R. T. G. TAN (1979) Hardware and software equivalence, International Journal of Electronics, 47:6, 621-622, DOI: 10.1080/00207217908938690

I am aware of the principle of hardware and software equivalence, which states that a given task can be performed using hardware or software, i.e. digital hardware and software are equivalent models of computation. But I think my question is different from this one.

Motivation:

• From this question ( Is there code below microcode? ) I think we can consider an FSM with its input sequence (microcode) to be a part of another FSM (the digital computer), but of course much more circuitry like Arithmetic and Logical Unit (ALU) and datapath is needed to make a computer. Microcode is used only for the control circuit.

• This answer claims the data in the RAM of a computer along with the CPU can be considered to be a part of a bigger circuit.

To quote:

The circuit is fixed (it is the gates in the processor) and part of its input is data that depends upon the program you are executing (which is stored in the RAM of the computer). However, you could consider this a larger circuit where part of it is hardcoded (i.e., the program part of the input is hardcoded); then you can view a computer running a program as a big circuit with part that is universal and identical for all programs (the gates of the processor) and part that depends on the program (the hardcoded input), and this immediately gives a mapping from programs to circuits. The mapping is implemented by a compiler.

Answer 1

It's not clear to me how to interpret "can be considered", so I'm going to identify one technical question that can be answered.

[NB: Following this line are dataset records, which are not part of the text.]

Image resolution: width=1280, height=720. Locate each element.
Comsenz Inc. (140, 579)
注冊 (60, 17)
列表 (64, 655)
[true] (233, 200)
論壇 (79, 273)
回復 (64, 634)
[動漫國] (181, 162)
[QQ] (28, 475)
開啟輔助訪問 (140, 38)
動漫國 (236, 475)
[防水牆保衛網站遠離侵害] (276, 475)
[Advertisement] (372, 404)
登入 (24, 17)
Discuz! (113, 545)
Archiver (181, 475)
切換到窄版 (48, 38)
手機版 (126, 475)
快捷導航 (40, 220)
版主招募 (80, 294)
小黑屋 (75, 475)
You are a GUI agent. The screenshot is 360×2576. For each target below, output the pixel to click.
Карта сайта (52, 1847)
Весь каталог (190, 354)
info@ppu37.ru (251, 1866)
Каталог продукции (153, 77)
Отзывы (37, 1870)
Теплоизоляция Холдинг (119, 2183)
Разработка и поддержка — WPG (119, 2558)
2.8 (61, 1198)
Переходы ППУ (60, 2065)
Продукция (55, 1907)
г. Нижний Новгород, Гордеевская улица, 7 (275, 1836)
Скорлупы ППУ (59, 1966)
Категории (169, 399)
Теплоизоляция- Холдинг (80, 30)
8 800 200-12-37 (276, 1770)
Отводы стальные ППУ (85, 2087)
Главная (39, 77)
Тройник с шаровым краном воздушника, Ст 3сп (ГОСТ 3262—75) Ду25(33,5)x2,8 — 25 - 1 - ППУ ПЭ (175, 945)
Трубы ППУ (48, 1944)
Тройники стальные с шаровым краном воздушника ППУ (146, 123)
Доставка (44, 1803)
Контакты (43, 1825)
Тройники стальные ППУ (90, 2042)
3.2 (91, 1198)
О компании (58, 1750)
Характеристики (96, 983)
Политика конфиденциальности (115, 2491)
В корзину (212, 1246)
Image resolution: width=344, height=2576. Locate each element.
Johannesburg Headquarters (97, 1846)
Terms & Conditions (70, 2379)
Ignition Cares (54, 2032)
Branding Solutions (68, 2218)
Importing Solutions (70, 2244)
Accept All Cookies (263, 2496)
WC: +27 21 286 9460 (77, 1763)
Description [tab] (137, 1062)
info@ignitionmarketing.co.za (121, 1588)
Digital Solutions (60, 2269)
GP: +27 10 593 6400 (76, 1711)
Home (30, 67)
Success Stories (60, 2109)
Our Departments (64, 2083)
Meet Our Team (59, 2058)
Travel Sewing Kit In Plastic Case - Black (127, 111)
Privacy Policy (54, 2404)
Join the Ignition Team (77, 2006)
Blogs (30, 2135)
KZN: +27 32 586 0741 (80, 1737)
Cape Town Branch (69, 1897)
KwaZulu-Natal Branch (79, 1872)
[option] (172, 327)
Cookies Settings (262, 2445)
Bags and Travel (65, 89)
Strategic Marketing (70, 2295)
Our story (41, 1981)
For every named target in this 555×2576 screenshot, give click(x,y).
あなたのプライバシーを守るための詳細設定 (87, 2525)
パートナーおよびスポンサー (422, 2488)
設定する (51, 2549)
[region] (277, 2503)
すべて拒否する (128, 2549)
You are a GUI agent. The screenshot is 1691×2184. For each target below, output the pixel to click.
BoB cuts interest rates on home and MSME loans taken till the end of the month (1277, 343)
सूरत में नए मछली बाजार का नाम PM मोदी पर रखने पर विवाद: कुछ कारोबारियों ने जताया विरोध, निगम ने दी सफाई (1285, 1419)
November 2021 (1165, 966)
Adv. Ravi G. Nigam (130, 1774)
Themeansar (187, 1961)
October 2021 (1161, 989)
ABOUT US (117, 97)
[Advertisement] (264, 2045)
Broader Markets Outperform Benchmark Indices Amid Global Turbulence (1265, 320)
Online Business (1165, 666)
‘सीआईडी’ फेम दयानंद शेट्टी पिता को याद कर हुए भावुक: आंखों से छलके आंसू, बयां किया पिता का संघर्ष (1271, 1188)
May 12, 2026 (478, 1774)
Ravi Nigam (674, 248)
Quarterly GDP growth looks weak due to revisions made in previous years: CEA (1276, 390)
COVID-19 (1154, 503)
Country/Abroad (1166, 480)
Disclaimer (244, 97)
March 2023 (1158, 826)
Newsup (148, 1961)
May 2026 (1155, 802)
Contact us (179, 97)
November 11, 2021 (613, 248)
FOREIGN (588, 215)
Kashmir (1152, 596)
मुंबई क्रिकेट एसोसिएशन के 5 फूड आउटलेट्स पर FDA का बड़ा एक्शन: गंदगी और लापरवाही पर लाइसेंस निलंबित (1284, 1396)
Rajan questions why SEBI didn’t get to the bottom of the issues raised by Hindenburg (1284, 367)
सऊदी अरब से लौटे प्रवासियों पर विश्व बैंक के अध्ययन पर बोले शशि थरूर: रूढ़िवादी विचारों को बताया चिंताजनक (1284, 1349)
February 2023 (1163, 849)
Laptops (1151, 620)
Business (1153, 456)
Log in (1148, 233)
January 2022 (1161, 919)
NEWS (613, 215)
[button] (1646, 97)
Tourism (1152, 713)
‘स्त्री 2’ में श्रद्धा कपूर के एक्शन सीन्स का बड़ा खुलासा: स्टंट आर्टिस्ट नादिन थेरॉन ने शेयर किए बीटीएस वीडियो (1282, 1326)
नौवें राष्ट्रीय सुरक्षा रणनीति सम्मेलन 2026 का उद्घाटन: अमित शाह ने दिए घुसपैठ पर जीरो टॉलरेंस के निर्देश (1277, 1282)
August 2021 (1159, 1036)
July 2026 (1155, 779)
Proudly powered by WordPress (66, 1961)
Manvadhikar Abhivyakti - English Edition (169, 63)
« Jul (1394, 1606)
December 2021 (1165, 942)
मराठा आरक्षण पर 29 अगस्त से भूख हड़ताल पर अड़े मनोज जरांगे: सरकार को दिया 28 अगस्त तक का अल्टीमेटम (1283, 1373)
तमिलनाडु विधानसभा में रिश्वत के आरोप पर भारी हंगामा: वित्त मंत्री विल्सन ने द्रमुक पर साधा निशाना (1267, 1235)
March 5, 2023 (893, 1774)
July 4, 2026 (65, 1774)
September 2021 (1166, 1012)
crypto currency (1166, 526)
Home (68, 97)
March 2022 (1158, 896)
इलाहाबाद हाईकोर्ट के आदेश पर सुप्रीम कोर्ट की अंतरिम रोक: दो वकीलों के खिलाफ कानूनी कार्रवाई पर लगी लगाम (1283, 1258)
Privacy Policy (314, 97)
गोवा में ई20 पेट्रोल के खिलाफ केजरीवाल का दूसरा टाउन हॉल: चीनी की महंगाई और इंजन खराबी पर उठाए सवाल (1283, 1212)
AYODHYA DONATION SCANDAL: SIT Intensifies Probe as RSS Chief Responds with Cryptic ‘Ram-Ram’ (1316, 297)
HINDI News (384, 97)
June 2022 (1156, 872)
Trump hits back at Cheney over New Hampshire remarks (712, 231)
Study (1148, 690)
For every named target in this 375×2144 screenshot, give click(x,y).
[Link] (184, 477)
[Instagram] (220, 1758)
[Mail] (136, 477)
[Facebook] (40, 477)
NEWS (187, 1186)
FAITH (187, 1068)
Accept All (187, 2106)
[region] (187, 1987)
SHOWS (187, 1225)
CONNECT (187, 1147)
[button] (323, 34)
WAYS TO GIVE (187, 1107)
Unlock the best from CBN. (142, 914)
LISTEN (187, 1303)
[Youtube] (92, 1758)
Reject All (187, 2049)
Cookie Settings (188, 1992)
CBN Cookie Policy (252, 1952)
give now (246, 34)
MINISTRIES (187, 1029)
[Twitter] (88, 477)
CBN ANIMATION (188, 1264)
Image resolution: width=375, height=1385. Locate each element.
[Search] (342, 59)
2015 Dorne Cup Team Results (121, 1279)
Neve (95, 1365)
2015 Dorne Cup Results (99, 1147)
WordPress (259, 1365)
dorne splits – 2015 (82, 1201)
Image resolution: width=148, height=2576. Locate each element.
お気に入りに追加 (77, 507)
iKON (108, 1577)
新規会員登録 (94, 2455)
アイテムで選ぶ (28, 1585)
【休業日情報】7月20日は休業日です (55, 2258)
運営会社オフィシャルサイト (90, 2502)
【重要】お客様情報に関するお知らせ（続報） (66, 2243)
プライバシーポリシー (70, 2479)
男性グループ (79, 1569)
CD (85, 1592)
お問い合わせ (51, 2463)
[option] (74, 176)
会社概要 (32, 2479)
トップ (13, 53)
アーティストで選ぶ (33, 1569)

Given a FSM $F$ and an input sequence $S$, it is possible to build another FSM $F'$ so that the execution of $F'$ on the empty input is in one-to-one correspondence with the execution of $F$ on $S$ (and in particular, both end at the same end state(s); e.g., either $F$ accepts on $S$ and $F'$ accepts on the empty input; or $F$ rejects on $S$ and $F'$ rejects on the empty input).

The proof is a straightforward application of the product construction: we construct one FSM $F_0$ that outputs the fixed sequence $S$, and then compute the parallel composition of $F_0$ with $F$.

The following is also true: given a Turing machine $T$ and a fixed input $P$ (i.e., initial state of the tape $P$), then it is possible to construct another Turing machine $T'$ such that execution of $T$ on input $P$ has the same result as execution of $T'$ on any input.

Formal proofs with Turing machines are often tedious and uninformative, so it's easier to see how this is true by considering a real-world program. For instance, suppose we have Python code that defines some function t():

def t(x):
    ...

and we have some fixed string p. Consider the following Python function t':

def t(x):
    ...
def t'(x):
    return t(p)

Then it is easy to see that the behavior of t' on any input is equivalent to the behavior of t on input p. (Here we have hard-coded a lexical constant string in the place indicated with p above.) You can do the same thing with Turing machines, where the machine first writes $P$ on the tape, and then starts executing $T$, to define a Turing machine $T'$ that proves the claim above.